Dr Jadej added that the NHSO will publicly disclose remaining budgets for the 2025 fiscal year across all funds to promote transparency and shared decision-making. Any future adjustments to payment criteria will require mutual agreement between the NHSO and MOPH, with input from the Health Economics Division and healthcare providers.
Regarding the central budget currently under review by the cabinet, he said that once the budget is approved, the allocation will be jointly discussed and agreed upon by both NHSO and MOPH.
The NHSO, later on, issued a statement dismissing rumours circulating on social media that only a handful of private hospitals remain in the scheme.
Dr Attaporn Limpanyalert, NHSO spokesman, clarified that 290 private hospitals are still participating, including 22 registered for primary care, permanent care, and transfer services.
Additionally, 13,493 clinics remain part of the network, comprising 887 general clinics, 1,913 dental clinics, 3,900 drugstores, 5,489 nursing clinics, 710 Thai traditional medicine clinics, 370 physical therapy clinics, 224 medical laboratories and 227 community clinics.
He stressed that private hospitals continue to cooperate with the NHSO, reflecting strong collaboration in maintaining health security for over 47 million Gold Card holders.

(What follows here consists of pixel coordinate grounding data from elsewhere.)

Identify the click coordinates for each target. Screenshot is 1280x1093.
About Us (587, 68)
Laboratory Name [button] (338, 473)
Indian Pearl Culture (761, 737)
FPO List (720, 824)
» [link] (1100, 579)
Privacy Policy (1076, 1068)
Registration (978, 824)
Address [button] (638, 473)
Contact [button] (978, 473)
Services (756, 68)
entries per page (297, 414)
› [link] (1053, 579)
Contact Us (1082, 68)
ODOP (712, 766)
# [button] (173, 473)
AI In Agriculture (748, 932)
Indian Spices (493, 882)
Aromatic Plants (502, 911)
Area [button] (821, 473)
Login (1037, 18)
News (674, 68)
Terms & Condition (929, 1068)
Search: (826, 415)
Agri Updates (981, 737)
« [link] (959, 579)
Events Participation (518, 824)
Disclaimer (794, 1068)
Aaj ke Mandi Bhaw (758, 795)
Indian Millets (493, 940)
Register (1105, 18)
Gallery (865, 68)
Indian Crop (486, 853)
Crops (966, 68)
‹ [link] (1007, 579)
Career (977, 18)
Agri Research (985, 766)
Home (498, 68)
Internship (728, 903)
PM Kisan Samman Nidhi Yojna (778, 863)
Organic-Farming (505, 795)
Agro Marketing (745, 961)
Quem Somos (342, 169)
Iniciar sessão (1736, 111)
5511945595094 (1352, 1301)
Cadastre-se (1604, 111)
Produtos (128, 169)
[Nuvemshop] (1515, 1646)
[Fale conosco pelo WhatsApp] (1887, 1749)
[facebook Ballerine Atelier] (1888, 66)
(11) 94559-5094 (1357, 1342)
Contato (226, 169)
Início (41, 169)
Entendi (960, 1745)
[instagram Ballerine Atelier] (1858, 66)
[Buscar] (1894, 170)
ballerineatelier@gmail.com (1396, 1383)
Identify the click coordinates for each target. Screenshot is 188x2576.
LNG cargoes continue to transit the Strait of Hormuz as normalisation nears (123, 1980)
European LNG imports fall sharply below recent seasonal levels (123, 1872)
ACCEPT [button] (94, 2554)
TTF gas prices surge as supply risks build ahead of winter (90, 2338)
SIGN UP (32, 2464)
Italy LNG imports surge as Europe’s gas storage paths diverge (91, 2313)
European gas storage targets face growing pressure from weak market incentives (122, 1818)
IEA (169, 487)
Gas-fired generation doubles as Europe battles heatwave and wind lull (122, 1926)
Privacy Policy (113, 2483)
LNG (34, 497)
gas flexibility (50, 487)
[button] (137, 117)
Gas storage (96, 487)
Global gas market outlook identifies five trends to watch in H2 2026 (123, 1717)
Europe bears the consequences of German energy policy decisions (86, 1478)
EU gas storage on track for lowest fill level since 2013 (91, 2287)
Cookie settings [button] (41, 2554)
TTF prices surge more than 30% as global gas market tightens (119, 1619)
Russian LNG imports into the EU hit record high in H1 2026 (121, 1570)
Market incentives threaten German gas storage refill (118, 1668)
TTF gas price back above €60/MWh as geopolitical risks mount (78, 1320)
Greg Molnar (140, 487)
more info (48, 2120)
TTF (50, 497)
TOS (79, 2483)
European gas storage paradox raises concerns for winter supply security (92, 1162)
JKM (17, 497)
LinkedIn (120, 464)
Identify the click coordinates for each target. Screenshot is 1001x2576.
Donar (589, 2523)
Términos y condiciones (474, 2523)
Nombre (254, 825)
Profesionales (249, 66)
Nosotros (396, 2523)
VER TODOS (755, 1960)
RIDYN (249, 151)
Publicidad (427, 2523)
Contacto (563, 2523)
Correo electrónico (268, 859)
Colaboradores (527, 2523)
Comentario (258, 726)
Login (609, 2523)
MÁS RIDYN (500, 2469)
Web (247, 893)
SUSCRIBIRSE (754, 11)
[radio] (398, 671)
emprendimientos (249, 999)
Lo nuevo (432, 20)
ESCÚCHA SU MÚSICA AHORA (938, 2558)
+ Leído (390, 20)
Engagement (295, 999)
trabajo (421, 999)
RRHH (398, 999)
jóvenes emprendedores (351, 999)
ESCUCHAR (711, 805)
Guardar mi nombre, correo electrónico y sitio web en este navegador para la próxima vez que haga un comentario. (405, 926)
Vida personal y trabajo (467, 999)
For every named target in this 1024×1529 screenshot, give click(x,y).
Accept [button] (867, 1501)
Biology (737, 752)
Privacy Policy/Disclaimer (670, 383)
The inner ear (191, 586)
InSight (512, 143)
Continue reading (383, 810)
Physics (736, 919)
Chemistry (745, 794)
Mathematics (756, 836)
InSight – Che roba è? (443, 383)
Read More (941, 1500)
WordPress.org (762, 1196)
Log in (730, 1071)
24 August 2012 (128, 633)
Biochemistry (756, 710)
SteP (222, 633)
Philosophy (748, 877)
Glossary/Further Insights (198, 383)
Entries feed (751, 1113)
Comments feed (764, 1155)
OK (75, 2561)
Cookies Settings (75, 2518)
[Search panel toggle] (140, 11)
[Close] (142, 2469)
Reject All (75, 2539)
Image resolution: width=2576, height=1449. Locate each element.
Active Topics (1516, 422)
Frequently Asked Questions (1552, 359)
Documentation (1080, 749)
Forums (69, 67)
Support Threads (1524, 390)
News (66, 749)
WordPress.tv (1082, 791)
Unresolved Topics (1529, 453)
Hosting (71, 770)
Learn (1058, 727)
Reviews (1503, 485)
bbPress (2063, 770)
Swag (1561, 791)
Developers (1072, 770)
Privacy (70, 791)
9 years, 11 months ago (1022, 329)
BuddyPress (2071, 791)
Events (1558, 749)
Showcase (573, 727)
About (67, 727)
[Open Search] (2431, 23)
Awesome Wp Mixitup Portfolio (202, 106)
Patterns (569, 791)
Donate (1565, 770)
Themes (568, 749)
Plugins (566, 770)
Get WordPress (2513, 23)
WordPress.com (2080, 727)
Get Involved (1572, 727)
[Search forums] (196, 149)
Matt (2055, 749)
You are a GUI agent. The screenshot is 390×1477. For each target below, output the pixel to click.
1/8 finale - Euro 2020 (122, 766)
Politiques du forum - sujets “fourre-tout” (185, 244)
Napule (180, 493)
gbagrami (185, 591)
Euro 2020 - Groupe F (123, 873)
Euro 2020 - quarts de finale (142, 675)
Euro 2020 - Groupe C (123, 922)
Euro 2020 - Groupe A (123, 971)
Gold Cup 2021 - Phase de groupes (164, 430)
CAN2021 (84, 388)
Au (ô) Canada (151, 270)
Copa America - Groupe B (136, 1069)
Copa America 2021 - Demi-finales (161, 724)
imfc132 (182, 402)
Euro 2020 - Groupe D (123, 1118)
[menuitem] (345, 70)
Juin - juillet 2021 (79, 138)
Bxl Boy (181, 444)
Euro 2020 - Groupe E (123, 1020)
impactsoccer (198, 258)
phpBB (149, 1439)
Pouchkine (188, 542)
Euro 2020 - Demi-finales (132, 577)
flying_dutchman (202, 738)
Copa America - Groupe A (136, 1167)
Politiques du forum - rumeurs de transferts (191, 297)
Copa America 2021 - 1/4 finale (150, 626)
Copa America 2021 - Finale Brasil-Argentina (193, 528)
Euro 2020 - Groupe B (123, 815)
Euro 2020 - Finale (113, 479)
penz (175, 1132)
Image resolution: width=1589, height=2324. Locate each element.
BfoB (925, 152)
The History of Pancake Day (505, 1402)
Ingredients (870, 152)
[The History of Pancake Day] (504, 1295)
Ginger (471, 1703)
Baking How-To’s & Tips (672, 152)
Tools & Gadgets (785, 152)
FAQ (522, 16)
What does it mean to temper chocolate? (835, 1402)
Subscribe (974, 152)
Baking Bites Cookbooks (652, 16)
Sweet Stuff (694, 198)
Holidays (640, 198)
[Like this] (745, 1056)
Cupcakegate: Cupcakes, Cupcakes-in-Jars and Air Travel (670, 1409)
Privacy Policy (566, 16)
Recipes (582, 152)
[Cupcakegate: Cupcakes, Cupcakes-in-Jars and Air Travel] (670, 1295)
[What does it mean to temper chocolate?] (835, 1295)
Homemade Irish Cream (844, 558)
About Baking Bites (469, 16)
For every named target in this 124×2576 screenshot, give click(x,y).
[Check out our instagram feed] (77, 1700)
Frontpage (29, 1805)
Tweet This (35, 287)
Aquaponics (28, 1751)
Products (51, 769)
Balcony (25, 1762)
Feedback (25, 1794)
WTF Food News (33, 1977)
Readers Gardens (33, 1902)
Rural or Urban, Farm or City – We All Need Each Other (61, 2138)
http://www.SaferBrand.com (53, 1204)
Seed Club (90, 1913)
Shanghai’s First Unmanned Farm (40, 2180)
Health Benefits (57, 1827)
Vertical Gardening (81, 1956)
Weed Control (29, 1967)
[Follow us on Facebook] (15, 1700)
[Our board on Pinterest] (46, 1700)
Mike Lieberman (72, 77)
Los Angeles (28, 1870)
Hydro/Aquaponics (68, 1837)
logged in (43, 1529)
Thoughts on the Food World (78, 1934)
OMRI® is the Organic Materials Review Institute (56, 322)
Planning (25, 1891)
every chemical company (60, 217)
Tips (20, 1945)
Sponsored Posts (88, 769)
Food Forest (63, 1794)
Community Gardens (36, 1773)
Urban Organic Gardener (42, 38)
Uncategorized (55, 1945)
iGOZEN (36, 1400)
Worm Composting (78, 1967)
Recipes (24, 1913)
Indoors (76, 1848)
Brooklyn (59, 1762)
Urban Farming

Earlier on Wednesday, Public Health Minister Pattana Promphat reaffirmed the government’s commitment to resolving financial shortfalls through inter-agency cooperation while maintaining service standards.
He dismissed calls for major NHSO reform, noting that the system remains fundamentally sound but requires operational improvements. “We won’t conceal any problem. Everything must be resolved with transparency,” he said.
Prime Minister Anutin Charnvirakul has also directed the allocation of central government funds to support the NHSO’s universal healthcare scheme, as several state hospitals face liquidity shortages.
Delayed reimbursements have already prompted some private hospitals to withdraw from the programme, while cost-cutting measures, such as the use of second-choice medications, have sparked public concern.